### WORK REQUIRED
Reproduce, word for word, the lines in the material below starting with the one that has "The image size is (670, 531)." and going on through the one that has "Select the 60分 timeframe option". Leave out all pictures.

### RECORD EXCERPTS

____________________

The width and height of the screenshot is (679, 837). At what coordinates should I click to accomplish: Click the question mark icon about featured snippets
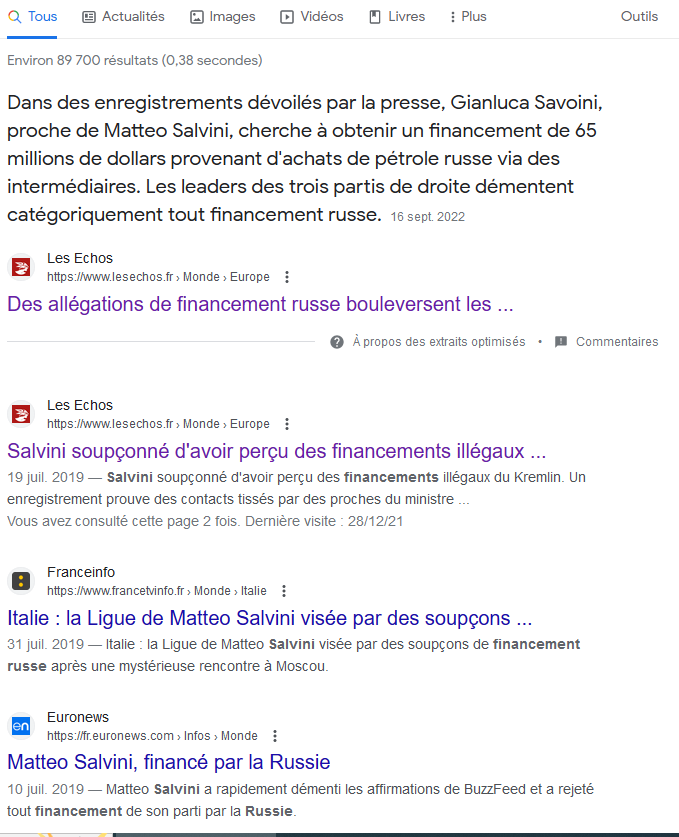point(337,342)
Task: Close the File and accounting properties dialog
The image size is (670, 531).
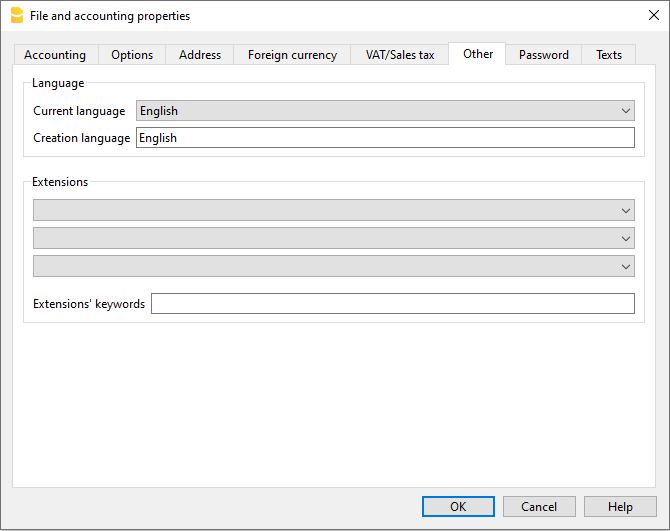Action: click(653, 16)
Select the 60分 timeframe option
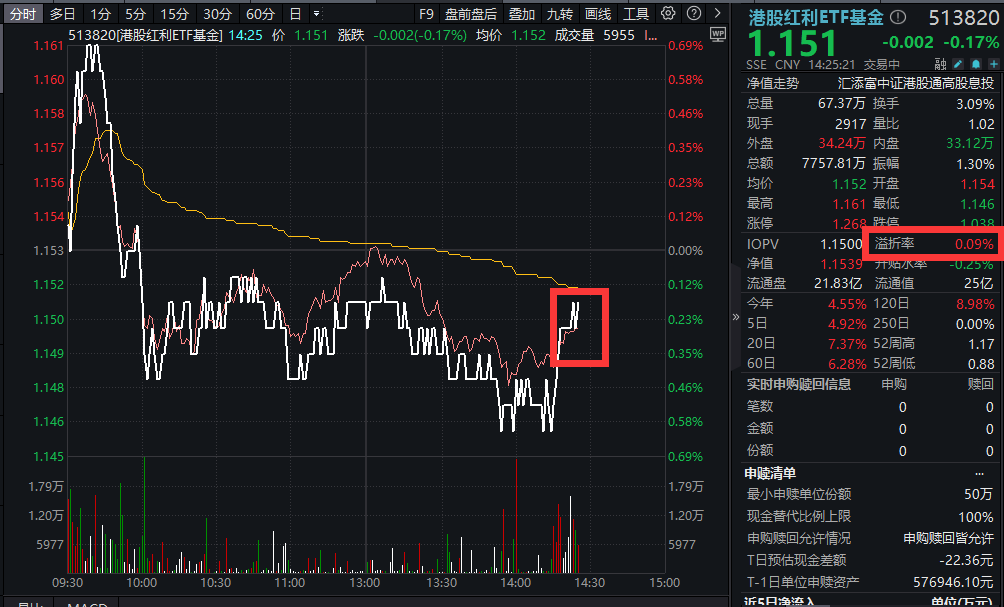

____________________

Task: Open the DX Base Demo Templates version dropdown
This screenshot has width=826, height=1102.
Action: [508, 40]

____________________

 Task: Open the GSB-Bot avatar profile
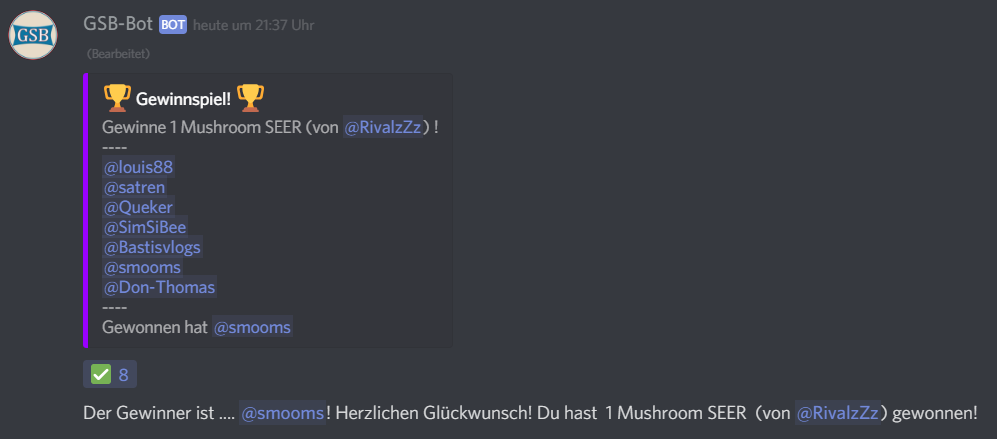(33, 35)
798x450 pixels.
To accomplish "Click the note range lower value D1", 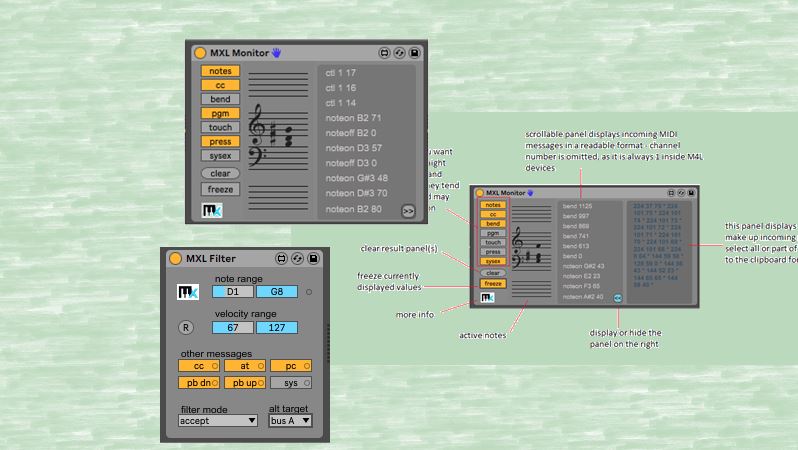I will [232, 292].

____________________

### SOLVED EXERCISE
The image size is (670, 531).
Action: click(653, 16)
Select the 60分 timeframe option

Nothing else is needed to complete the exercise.